What you need to do - Copy out every line of the listing in which "computer" appears.

Input -

-- Opening Marker --

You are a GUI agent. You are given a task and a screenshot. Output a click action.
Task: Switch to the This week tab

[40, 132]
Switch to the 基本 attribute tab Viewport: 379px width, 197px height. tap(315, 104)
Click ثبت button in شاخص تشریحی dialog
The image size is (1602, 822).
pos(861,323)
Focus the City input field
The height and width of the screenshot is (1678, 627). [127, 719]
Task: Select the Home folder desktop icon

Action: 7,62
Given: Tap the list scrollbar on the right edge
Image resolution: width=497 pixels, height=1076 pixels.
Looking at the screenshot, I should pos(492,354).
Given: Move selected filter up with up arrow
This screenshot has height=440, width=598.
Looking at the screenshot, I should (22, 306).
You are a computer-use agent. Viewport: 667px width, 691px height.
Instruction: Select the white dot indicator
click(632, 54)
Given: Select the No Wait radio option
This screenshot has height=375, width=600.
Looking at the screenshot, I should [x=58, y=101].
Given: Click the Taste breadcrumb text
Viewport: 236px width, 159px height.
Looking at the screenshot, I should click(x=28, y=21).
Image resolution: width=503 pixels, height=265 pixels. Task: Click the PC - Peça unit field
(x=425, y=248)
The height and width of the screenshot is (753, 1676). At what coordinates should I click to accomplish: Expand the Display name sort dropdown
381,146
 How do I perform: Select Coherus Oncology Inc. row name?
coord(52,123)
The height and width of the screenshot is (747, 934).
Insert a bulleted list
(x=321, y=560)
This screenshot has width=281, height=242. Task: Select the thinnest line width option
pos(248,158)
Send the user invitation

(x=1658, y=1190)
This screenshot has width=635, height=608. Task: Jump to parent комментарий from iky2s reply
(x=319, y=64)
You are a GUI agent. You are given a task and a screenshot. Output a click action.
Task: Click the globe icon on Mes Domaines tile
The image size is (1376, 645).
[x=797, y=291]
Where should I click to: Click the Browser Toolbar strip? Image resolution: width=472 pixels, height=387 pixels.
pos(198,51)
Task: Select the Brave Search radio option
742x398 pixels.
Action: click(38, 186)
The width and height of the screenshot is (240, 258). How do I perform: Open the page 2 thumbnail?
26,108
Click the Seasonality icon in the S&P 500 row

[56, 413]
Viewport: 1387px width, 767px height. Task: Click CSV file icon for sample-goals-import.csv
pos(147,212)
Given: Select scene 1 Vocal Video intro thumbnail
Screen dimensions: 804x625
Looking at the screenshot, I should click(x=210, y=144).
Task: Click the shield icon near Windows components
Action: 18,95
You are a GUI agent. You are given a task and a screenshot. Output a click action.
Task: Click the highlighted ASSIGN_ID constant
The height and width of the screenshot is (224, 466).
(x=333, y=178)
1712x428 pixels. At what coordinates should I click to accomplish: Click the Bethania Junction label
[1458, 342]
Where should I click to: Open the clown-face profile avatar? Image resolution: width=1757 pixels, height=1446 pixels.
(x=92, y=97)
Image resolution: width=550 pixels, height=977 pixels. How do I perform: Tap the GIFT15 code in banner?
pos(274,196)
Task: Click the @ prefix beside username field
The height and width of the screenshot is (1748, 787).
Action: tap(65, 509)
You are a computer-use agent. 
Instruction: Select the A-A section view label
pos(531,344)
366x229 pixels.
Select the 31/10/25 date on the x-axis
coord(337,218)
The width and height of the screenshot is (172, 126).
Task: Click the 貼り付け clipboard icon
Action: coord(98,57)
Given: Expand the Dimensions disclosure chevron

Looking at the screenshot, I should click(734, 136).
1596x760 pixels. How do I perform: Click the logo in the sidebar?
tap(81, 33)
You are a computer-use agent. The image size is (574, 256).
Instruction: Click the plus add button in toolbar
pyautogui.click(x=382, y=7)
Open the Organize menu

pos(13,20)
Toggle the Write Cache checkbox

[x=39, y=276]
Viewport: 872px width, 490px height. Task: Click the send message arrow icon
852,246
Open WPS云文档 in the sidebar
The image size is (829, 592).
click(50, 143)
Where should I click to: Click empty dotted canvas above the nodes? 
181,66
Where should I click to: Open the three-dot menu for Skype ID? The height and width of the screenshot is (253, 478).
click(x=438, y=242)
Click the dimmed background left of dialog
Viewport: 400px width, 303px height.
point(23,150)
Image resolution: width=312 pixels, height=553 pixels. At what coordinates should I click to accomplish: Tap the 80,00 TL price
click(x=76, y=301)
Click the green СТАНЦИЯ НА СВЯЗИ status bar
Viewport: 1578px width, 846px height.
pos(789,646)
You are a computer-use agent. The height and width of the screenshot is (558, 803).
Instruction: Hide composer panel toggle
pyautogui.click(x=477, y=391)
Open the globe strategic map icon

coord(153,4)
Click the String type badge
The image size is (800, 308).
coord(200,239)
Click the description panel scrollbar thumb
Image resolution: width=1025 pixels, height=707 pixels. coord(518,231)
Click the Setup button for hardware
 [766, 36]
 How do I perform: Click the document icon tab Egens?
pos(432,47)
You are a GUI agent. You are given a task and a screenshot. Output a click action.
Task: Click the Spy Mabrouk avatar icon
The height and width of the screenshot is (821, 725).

-- Closing Marker --

Answer to this problem -
You are a computer-use agent. Viewport: 667px width, 691px height.
You are a computer-use agent. 
You are a computer-use agent. The image size is (574, 256).
You are a computer-use agent. The height and width of the screenshot is (558, 803).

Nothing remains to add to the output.